To do.
Make an exact copy of the lines from the one containing "Viewport: 870px width, 489px height." through the end of the records below, and leave out every picture.

Stored records.
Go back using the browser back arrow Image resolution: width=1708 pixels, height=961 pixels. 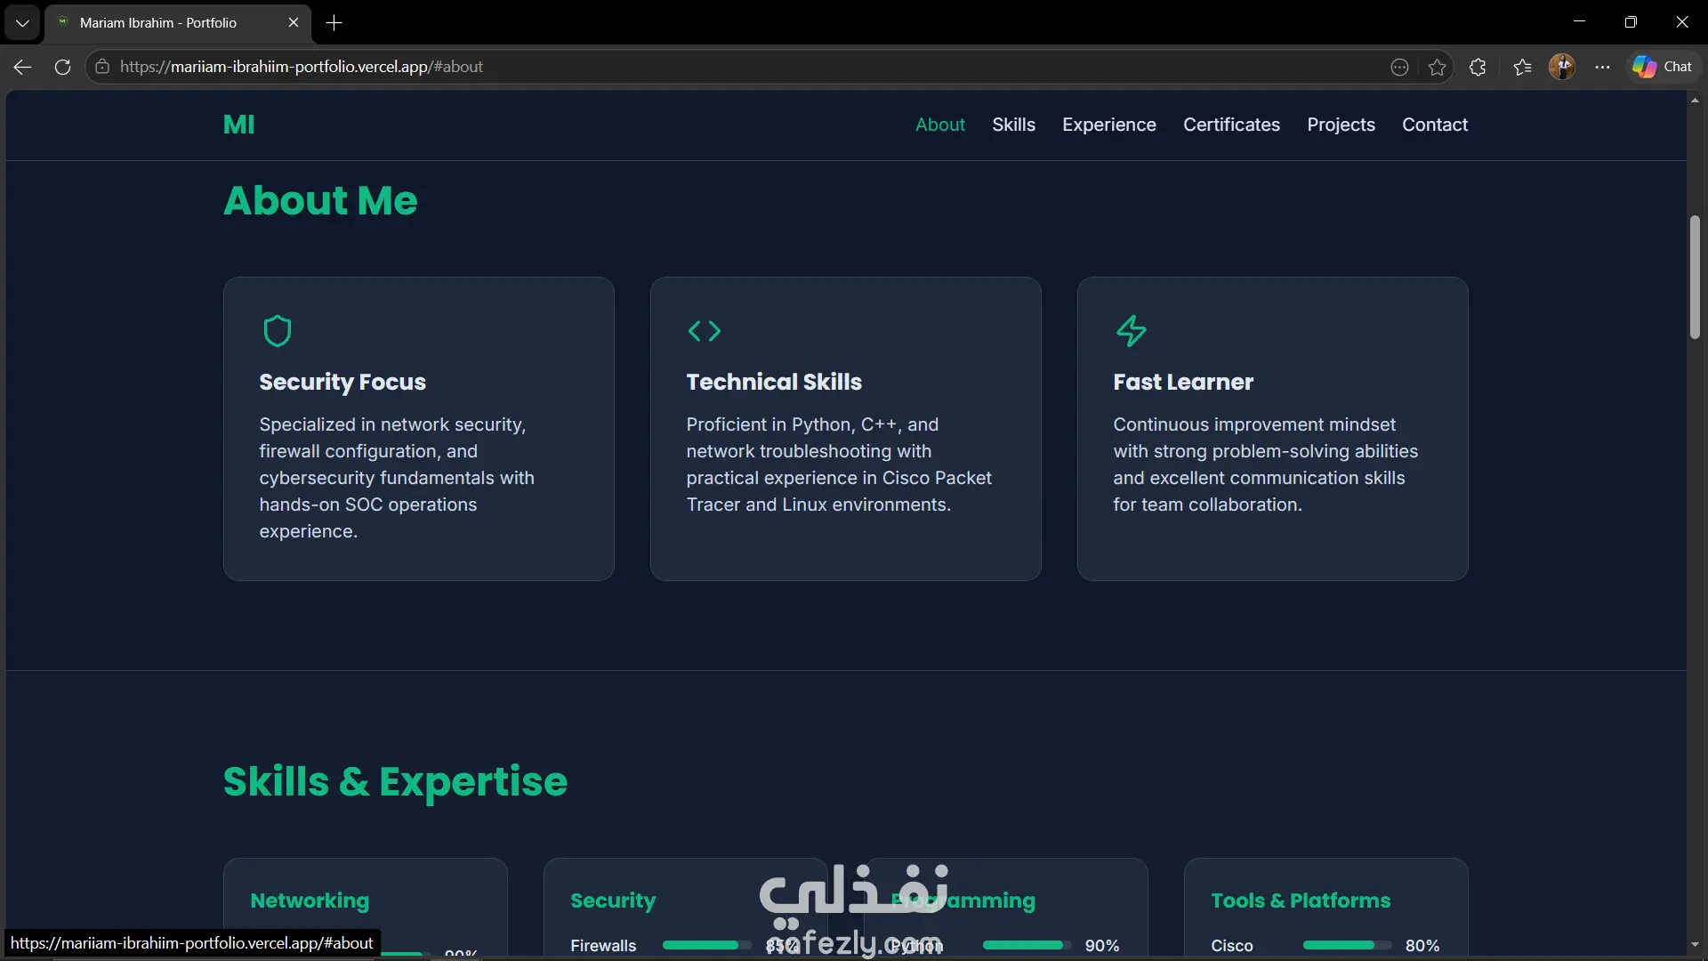click(x=22, y=67)
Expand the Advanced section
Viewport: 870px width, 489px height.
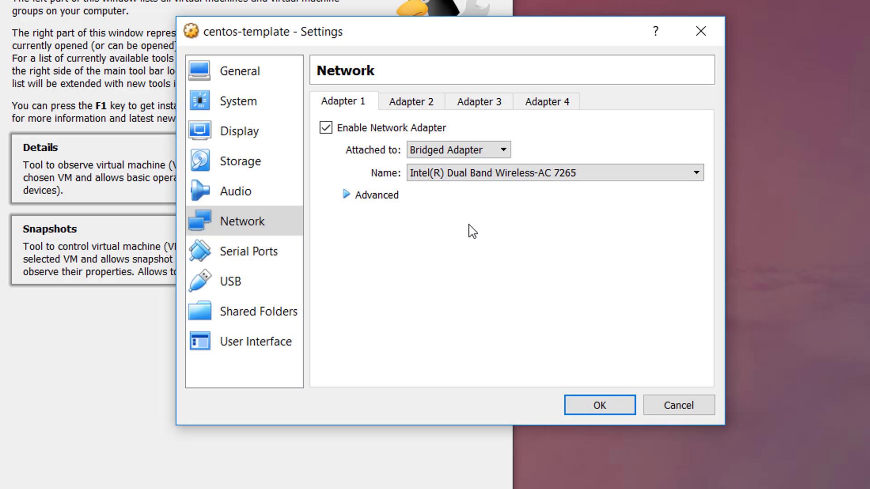347,194
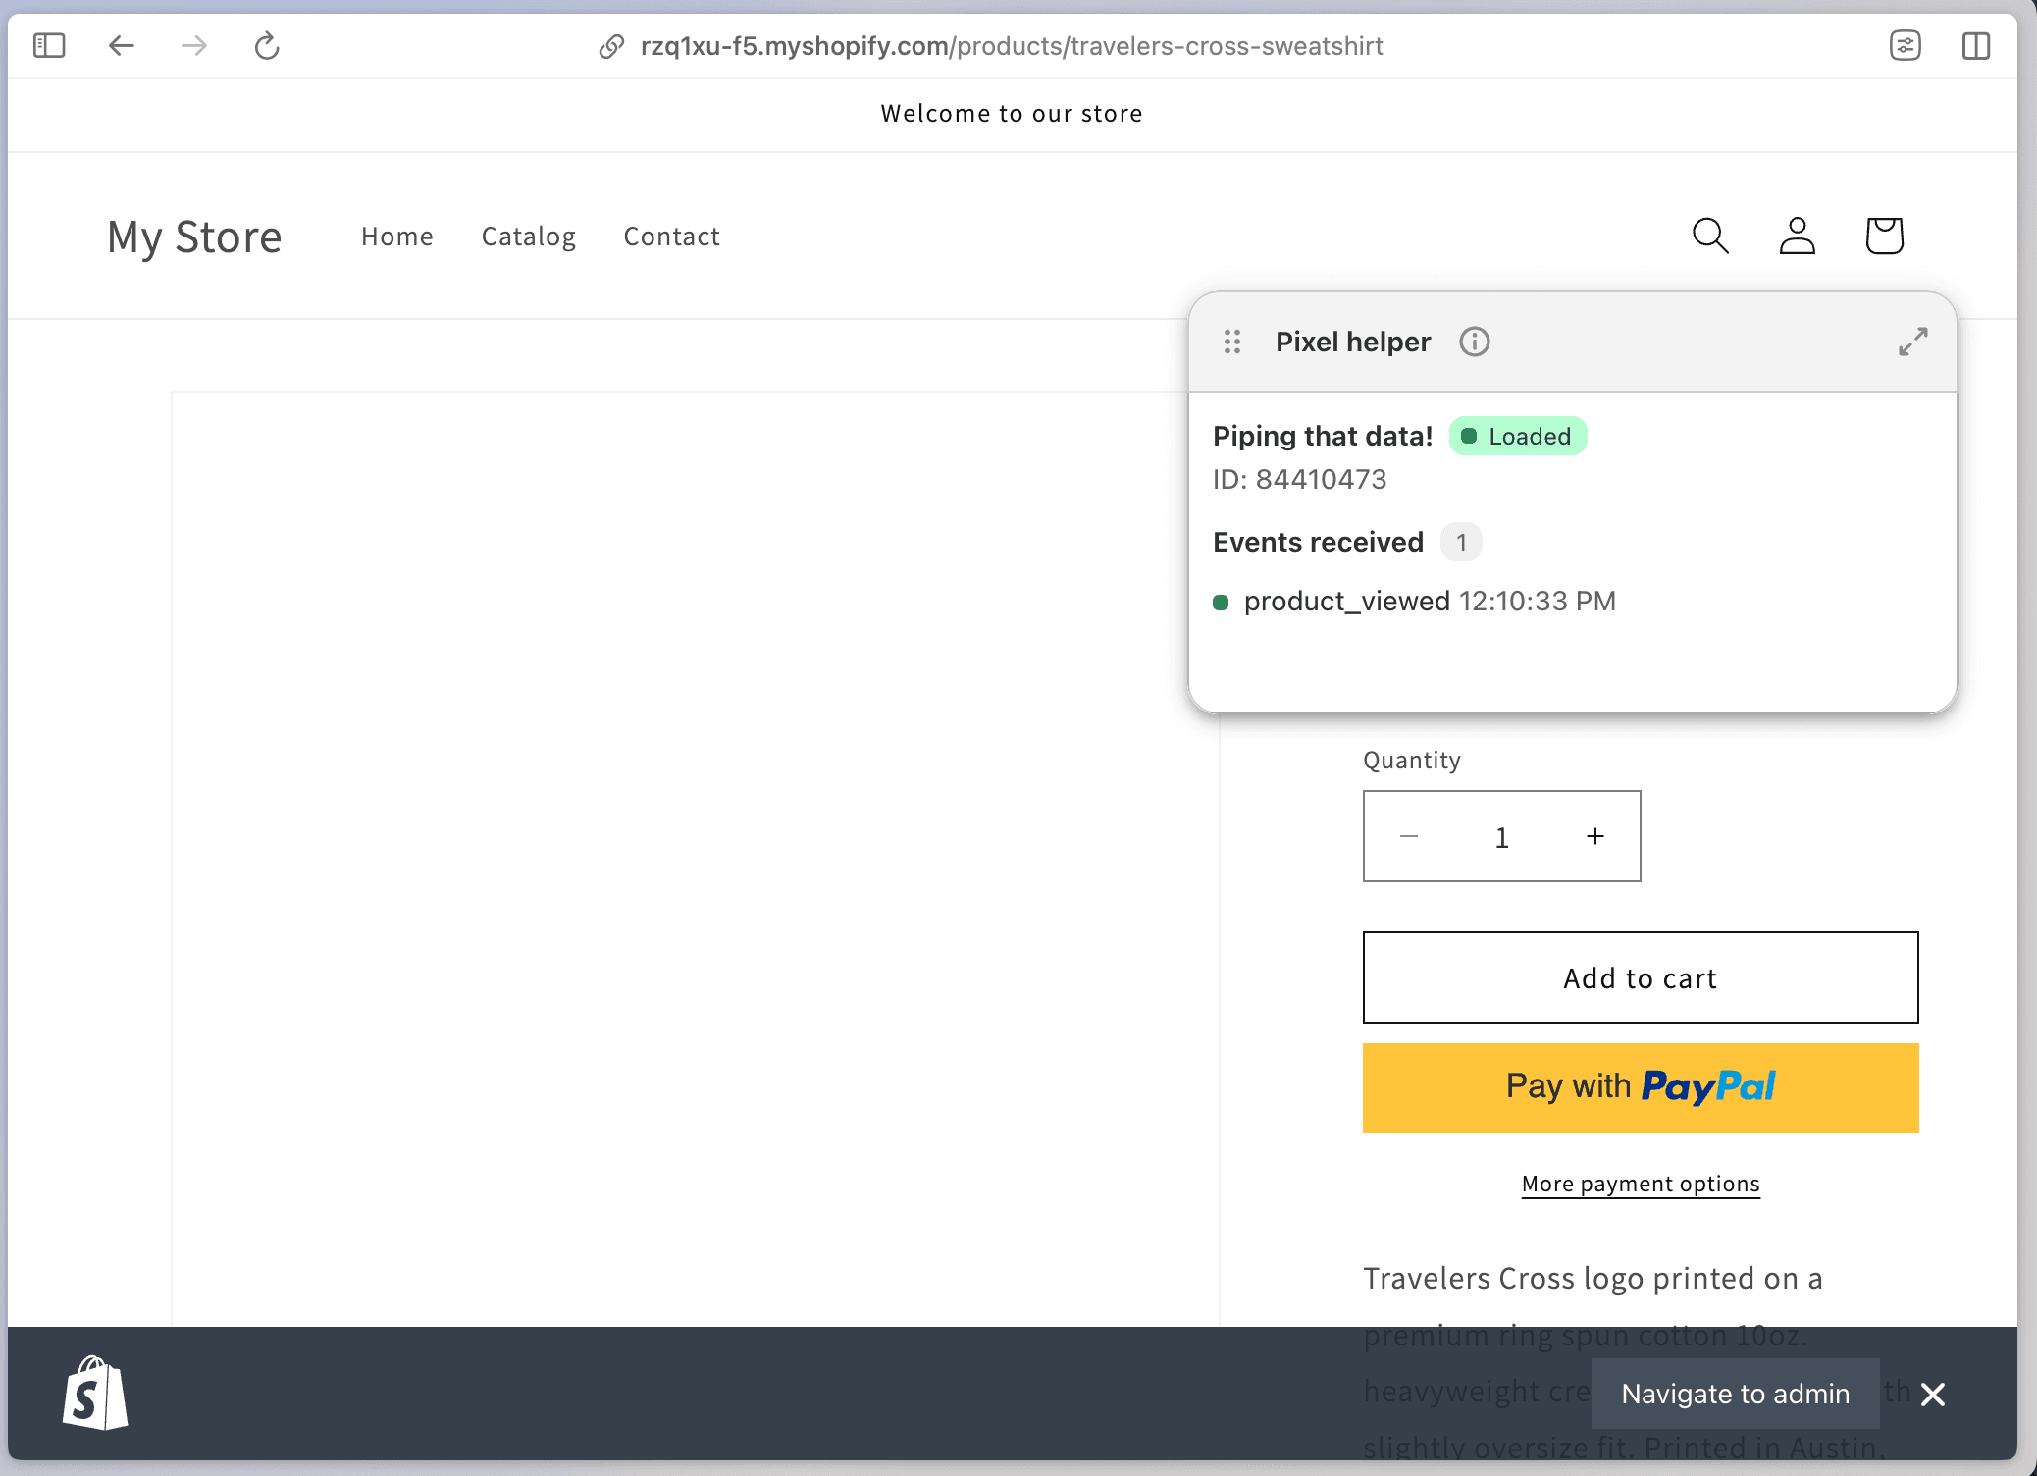This screenshot has width=2037, height=1476.
Task: Grab the Pixel helper drag handle
Action: point(1232,342)
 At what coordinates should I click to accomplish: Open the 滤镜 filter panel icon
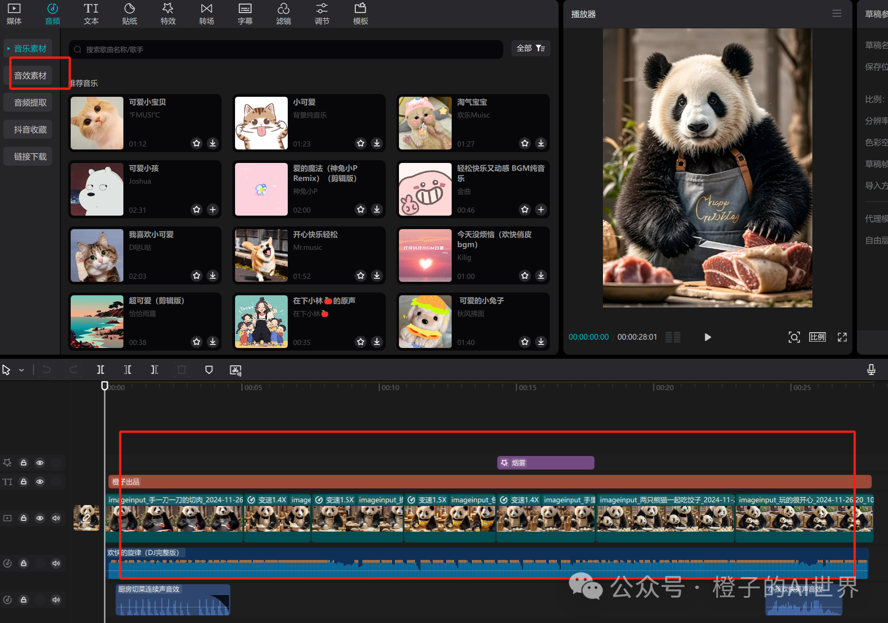[283, 14]
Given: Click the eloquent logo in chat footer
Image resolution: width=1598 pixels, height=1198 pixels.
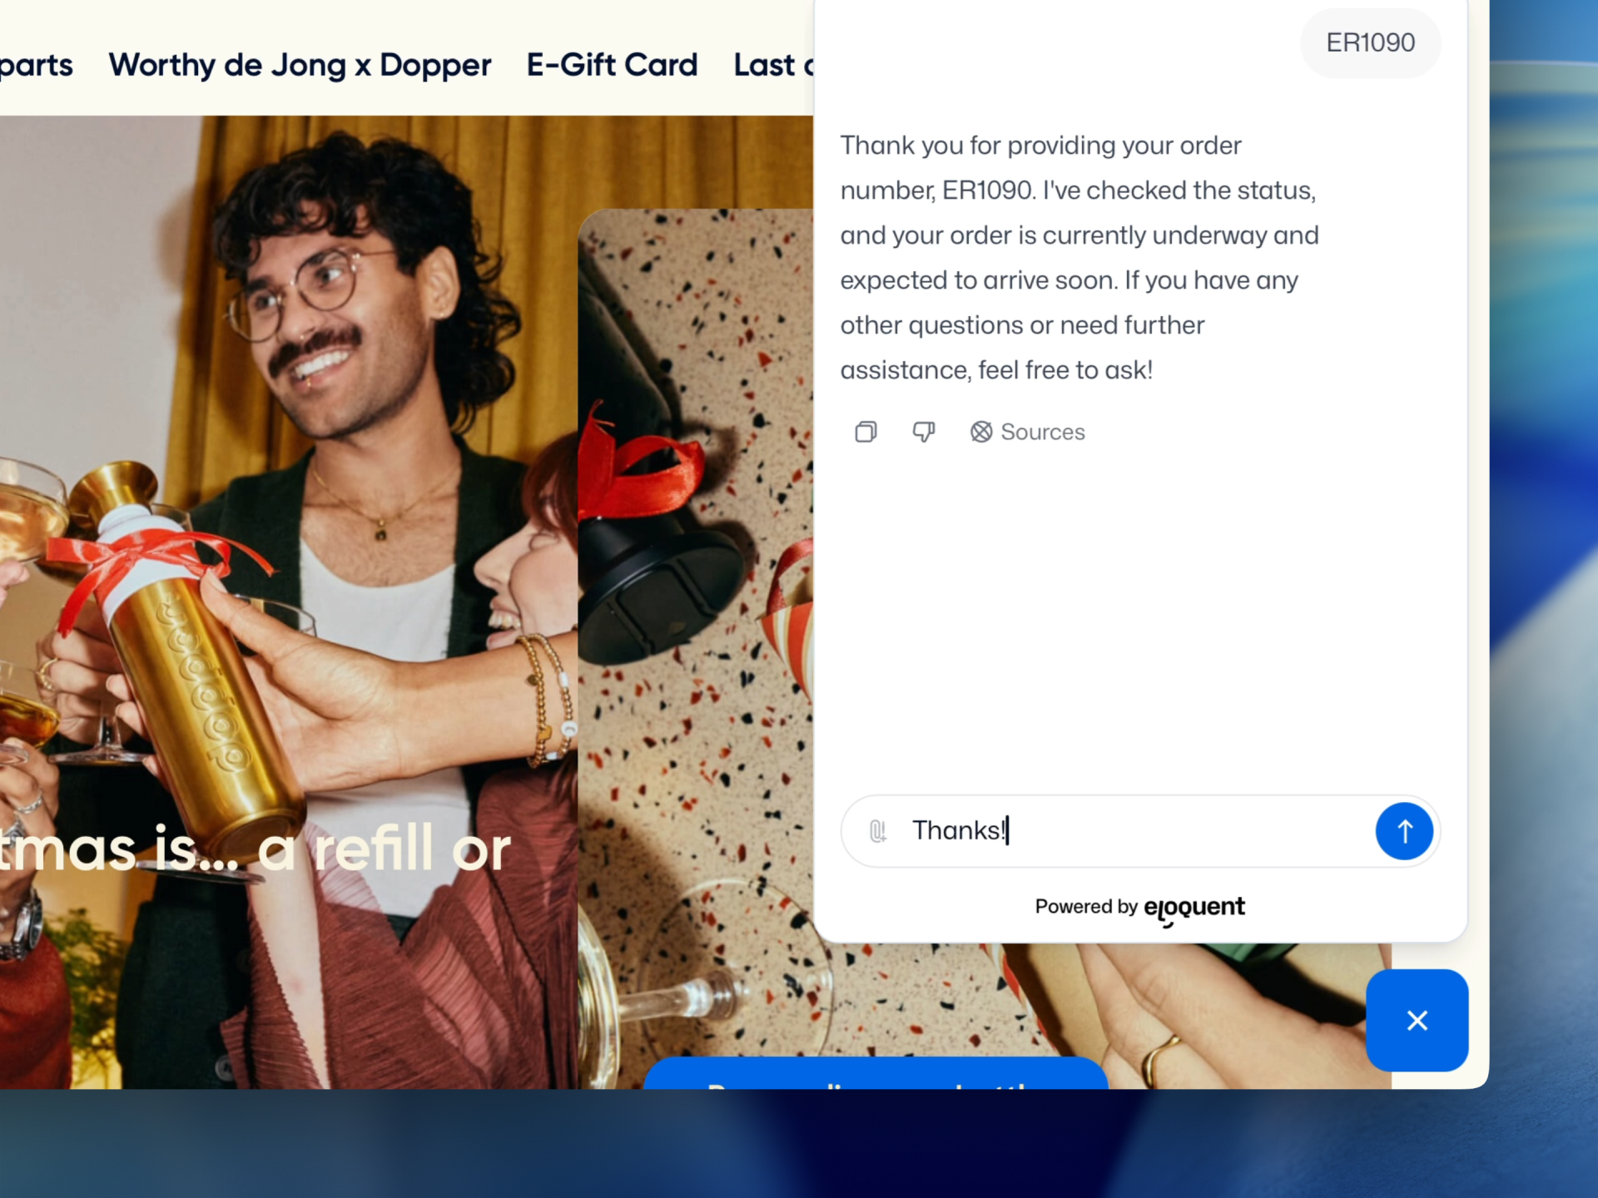Looking at the screenshot, I should click(1194, 907).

Result for this task.
Viewport: 870px width, 489px height.
347,194
This screenshot has width=2037, height=1476.
Task: Grab the Pixel helper drag handle
Action: point(1232,342)
 At what coordinates should I click to accomplish: Open the 滤镜 filter panel icon
[283, 14]
Given: Click the eloquent logo in chat footer
Image resolution: width=1598 pixels, height=1198 pixels.
Looking at the screenshot, I should click(1194, 907).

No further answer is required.